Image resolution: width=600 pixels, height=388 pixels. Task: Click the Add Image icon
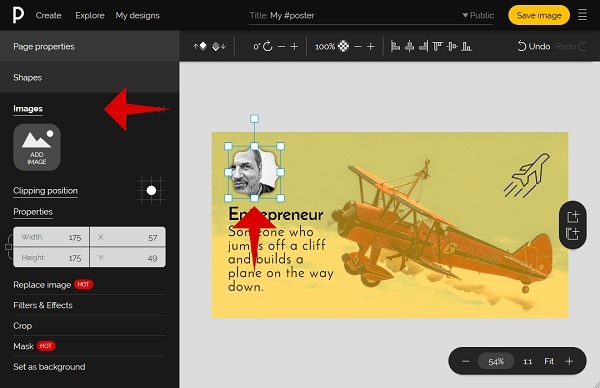pos(37,147)
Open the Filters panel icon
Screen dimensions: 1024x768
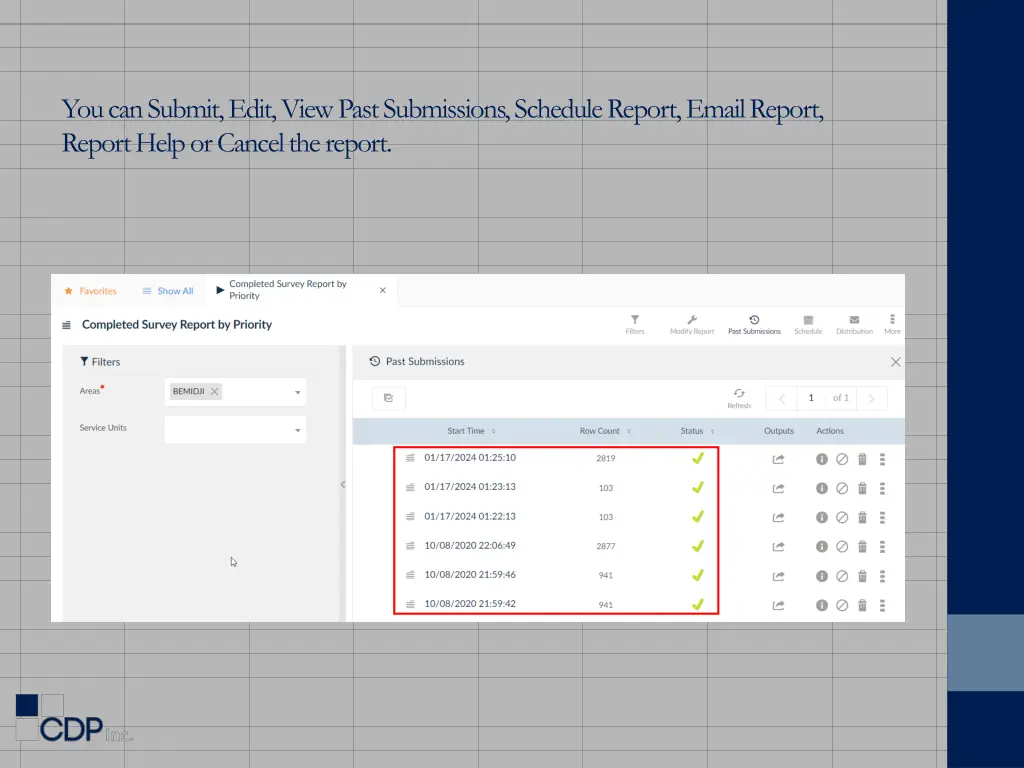click(635, 318)
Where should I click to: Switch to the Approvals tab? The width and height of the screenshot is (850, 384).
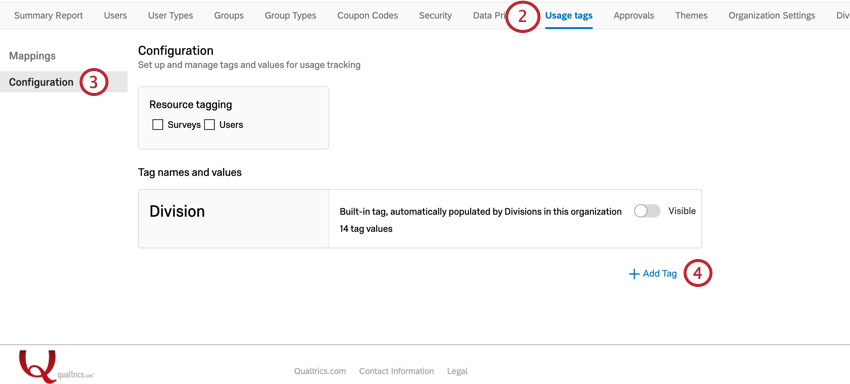coord(634,16)
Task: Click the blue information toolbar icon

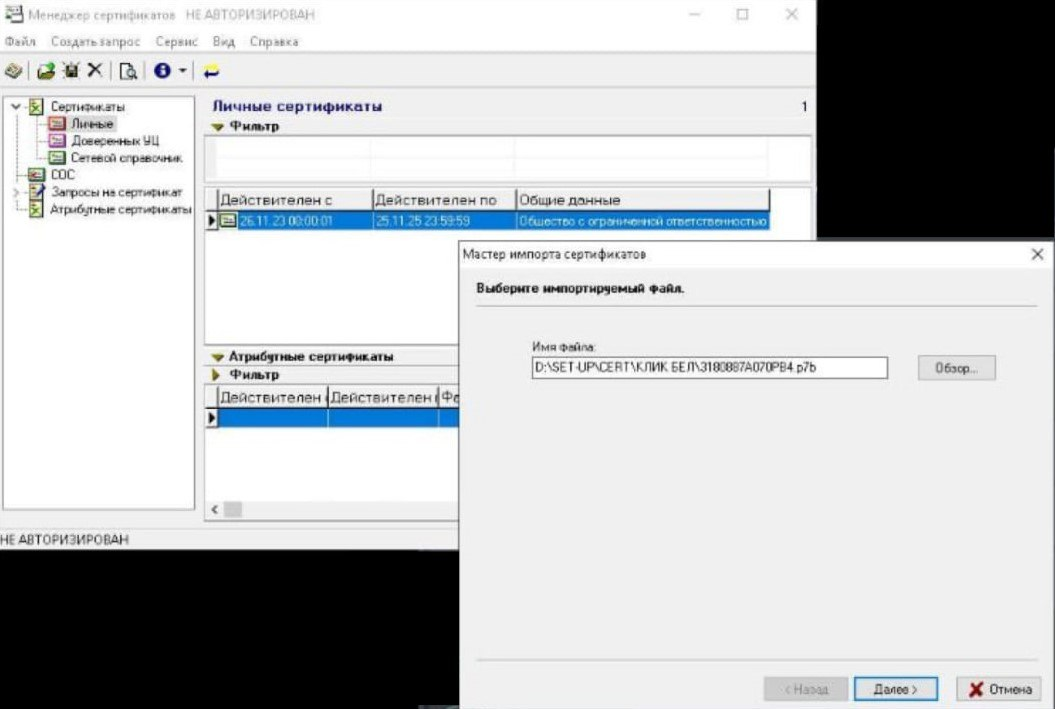Action: (162, 71)
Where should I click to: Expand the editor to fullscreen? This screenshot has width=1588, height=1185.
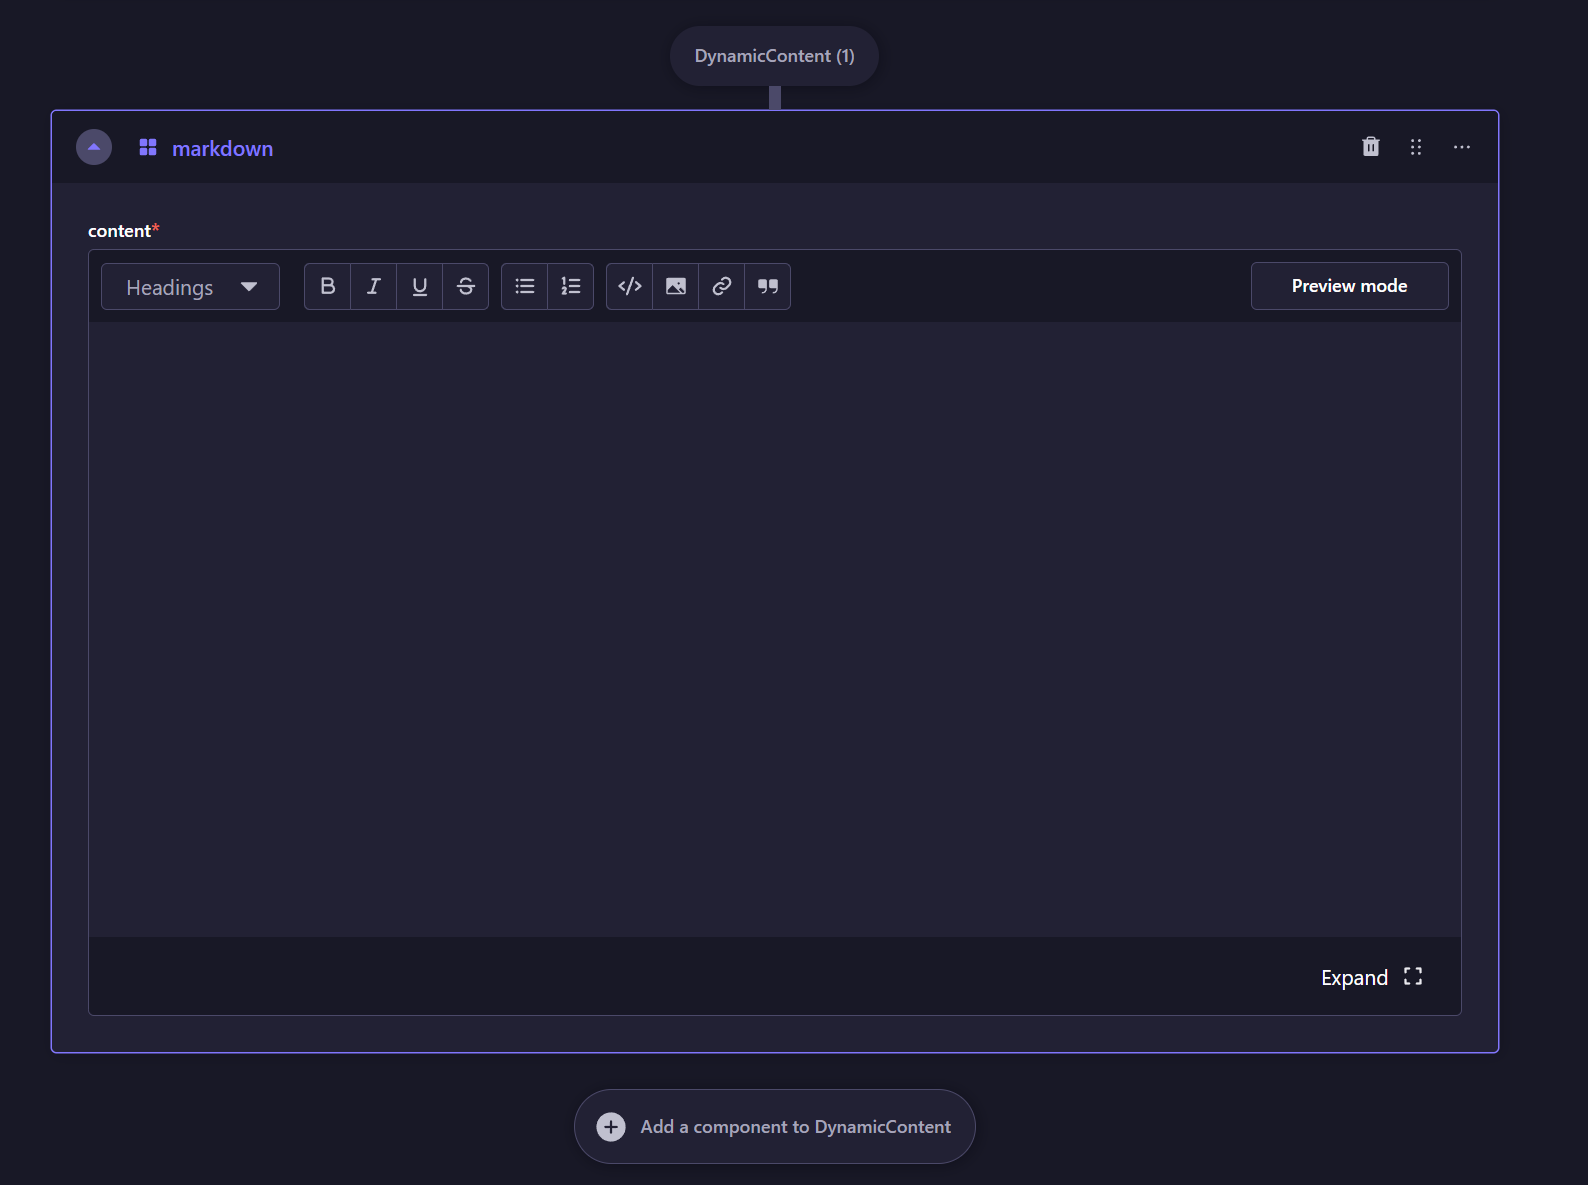[1371, 977]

* [Description of the task]: Without including any picture, output all the material exactly as it appears.

* [Answer to this exercise]:
Image resolution: width=600 pixels, height=388 pixels. Task: Click the Add Image icon
pos(37,147)
Open the Filters panel icon
Screen dimensions: 1024x768
click(635, 318)
Where should I click to: Switch to the Approvals tab? The width and height of the screenshot is (850, 384).
coord(634,16)
Task: Click the blue information toolbar icon

Action: (162, 71)
Where should I click to: Expand the editor to fullscreen? This screenshot has width=1588, height=1185.
[1371, 977]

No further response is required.